Your instructions: Pick out and copy every line of the entries below that contains the word "plus".

[Rows of pointing data]

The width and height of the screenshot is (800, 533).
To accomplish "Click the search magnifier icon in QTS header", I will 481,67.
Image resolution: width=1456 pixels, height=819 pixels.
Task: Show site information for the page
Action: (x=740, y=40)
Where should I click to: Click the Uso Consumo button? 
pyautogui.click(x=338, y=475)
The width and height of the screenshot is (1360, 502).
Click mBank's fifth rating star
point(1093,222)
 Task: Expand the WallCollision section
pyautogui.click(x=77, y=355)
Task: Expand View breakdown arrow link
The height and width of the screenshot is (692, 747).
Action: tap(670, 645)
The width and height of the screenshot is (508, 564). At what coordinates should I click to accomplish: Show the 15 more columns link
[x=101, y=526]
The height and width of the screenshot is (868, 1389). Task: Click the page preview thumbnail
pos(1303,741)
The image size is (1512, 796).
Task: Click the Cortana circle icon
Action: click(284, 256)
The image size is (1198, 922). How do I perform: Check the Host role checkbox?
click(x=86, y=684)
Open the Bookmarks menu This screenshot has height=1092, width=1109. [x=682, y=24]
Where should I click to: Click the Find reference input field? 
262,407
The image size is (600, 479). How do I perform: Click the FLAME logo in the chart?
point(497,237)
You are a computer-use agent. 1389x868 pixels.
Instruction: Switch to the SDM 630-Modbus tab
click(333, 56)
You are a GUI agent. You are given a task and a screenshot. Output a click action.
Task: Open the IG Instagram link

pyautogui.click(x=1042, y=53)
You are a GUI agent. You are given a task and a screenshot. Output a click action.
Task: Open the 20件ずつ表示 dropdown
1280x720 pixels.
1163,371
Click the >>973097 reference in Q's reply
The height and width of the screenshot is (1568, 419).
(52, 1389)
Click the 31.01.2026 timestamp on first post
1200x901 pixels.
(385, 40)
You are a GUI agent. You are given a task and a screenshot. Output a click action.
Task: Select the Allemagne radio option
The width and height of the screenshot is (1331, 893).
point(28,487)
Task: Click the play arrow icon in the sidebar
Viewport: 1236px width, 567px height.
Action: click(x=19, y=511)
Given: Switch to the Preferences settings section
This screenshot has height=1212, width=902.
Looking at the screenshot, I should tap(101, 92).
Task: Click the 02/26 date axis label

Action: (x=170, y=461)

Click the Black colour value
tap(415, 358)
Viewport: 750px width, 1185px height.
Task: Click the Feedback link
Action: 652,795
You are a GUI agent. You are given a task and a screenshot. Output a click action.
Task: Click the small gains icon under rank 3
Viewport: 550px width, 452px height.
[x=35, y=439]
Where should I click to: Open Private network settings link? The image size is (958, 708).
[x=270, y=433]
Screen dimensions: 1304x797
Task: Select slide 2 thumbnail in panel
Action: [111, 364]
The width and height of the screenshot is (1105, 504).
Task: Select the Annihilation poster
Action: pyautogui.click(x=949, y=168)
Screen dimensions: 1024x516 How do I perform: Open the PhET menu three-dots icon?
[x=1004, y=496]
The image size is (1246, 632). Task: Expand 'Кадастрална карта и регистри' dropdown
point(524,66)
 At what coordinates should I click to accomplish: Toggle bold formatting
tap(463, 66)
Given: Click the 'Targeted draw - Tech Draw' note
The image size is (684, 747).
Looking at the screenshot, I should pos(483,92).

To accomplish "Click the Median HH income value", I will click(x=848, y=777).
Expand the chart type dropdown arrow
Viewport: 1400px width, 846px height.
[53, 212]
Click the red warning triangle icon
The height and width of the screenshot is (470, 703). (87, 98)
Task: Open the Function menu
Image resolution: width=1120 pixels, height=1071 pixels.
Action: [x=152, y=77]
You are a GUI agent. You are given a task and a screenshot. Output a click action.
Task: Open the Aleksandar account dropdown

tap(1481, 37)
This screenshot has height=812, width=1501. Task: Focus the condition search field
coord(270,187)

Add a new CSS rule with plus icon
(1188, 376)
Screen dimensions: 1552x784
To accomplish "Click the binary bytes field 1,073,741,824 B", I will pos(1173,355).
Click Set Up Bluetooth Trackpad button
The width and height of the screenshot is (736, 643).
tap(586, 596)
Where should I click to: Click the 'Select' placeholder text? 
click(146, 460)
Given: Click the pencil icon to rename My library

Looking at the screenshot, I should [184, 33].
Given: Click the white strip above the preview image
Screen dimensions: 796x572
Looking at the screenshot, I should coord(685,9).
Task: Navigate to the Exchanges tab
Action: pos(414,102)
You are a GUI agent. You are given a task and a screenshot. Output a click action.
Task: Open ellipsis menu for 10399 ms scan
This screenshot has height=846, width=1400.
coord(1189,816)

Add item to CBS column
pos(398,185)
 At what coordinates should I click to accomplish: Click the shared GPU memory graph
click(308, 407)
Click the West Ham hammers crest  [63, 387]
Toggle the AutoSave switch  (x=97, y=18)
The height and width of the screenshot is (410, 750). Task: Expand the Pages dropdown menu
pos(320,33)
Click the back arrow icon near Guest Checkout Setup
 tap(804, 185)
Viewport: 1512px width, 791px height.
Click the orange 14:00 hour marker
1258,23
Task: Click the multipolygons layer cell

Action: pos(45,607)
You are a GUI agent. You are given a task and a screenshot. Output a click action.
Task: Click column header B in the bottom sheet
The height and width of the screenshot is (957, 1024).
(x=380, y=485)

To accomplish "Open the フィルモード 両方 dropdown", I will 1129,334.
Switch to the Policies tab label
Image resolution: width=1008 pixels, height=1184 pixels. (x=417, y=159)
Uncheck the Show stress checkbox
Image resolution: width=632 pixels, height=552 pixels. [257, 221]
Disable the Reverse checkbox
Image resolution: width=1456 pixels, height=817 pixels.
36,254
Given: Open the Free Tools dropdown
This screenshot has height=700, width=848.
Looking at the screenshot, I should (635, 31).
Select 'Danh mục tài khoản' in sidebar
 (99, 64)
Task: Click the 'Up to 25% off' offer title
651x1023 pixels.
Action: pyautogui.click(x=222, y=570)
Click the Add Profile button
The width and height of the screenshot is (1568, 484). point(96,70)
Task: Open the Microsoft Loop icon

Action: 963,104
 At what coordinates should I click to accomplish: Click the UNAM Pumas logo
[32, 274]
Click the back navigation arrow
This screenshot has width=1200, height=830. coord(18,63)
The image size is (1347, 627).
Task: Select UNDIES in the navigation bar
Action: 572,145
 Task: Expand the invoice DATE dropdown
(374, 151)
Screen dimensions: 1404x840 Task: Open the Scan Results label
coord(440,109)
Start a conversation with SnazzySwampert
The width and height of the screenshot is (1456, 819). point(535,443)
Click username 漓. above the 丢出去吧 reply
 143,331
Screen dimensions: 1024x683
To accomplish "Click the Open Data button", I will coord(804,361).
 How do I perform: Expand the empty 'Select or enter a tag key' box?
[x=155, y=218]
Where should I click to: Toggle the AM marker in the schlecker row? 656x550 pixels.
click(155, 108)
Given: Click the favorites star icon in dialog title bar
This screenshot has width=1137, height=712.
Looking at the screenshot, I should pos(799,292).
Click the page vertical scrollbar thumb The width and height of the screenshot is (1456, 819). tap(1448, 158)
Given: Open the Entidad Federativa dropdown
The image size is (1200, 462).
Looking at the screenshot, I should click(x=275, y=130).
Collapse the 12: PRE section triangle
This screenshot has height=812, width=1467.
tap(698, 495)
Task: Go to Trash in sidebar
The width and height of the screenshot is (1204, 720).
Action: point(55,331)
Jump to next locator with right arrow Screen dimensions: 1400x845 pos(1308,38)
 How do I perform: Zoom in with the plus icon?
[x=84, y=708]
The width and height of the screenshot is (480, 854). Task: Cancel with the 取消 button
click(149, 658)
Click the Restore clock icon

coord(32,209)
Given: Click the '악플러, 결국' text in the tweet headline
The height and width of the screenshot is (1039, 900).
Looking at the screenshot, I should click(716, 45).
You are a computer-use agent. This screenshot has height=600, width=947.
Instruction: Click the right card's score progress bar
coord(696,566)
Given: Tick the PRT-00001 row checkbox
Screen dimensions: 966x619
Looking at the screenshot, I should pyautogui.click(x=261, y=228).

Reply to the exercise:
Add a new CSS rule with plus icon
 How do I perform: Zoom in with the plus icon?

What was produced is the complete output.